Task to complete: Give the data again exactly, from its opening line through the line in which "Open the Right key selector dropdown" appears.

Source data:
*** Block opens ***
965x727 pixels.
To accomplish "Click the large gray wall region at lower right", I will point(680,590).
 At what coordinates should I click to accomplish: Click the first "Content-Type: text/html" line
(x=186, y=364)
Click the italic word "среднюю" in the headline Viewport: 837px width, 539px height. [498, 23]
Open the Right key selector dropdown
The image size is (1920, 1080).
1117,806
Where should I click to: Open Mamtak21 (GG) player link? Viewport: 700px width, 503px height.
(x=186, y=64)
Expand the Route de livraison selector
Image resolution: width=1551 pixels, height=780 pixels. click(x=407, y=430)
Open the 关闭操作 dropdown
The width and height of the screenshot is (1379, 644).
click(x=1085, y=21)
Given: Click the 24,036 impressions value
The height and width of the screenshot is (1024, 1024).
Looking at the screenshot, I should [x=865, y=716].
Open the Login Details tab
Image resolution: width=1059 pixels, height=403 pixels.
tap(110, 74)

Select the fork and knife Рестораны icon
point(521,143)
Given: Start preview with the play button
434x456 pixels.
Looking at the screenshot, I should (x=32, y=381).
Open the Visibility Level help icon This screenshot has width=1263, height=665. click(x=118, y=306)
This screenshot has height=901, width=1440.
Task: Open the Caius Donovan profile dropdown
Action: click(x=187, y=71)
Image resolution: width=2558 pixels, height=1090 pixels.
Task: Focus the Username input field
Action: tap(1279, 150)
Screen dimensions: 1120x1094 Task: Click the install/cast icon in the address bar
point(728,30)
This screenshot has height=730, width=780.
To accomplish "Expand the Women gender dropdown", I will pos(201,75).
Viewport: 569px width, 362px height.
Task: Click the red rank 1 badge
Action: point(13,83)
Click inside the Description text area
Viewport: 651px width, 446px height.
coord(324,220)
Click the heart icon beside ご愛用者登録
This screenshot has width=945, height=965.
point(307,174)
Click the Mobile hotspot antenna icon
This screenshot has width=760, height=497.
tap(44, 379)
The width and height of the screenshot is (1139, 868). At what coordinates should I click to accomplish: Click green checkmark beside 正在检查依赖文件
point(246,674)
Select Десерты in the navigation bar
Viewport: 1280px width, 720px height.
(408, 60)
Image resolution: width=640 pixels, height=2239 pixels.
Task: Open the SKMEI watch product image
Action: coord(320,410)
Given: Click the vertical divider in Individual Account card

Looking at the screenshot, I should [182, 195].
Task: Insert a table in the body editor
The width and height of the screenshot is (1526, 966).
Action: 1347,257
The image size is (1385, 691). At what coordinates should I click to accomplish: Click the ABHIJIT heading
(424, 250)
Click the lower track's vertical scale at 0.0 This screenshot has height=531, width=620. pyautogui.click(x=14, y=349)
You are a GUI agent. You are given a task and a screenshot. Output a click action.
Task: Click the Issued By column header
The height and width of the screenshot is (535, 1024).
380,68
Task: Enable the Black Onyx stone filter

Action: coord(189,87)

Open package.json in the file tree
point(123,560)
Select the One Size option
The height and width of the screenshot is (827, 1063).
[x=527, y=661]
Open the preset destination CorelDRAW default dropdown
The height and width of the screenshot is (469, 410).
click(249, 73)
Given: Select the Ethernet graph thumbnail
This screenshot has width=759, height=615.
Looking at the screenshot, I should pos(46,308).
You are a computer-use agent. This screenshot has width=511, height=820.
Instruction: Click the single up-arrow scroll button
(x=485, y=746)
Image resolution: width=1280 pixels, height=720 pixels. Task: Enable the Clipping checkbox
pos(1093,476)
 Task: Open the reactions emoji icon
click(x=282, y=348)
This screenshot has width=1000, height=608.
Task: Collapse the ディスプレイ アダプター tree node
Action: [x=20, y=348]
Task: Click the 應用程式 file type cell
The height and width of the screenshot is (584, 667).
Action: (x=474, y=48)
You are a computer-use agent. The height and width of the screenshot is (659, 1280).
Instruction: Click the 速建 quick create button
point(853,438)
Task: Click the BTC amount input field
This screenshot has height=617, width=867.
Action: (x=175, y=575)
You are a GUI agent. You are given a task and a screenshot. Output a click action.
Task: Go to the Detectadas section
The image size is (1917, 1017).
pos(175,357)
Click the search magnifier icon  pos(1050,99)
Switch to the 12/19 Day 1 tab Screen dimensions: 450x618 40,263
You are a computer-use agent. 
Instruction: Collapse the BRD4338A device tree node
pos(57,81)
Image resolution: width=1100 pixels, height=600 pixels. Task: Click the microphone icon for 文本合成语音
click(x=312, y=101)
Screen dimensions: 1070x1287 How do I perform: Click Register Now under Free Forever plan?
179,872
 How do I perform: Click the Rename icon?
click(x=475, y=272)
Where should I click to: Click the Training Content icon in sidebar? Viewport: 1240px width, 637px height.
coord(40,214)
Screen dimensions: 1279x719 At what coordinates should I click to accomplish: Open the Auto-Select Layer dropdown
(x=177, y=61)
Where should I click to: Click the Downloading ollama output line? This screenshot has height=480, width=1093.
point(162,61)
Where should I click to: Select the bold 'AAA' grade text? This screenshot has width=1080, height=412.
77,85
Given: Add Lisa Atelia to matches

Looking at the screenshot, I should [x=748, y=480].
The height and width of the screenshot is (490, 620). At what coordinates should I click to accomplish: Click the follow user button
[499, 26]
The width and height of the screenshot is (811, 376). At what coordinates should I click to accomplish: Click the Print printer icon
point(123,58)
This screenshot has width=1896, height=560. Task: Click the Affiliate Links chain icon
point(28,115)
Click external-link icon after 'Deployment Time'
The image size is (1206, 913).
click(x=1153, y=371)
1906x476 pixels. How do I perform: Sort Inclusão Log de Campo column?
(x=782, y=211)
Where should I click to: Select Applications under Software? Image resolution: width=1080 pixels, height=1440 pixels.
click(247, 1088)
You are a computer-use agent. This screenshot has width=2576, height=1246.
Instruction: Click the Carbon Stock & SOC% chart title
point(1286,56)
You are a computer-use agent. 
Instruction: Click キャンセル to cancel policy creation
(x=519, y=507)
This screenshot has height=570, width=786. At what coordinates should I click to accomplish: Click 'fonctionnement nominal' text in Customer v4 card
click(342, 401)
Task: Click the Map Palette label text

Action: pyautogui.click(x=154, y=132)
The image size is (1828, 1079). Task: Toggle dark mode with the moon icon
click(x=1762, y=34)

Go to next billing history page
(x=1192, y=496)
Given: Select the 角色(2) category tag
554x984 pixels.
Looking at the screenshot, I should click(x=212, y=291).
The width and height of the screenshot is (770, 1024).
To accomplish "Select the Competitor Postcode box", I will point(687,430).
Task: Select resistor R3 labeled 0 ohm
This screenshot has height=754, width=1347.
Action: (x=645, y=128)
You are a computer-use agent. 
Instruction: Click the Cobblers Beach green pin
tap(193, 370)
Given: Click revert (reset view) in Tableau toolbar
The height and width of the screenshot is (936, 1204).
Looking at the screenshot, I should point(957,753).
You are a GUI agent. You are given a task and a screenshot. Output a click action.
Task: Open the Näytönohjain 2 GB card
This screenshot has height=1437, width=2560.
*** Block closes ***
Expected answer:
965x727 pixels.
To accomplish "Click the large gray wall region at lower right", I will point(680,590).
 At what coordinates should I click to accomplish: Click the first "Content-Type: text/html" line
(x=186, y=364)
Click the italic word "среднюю" in the headline Viewport: 837px width, 539px height. [498, 23]
Open the Right key selector dropdown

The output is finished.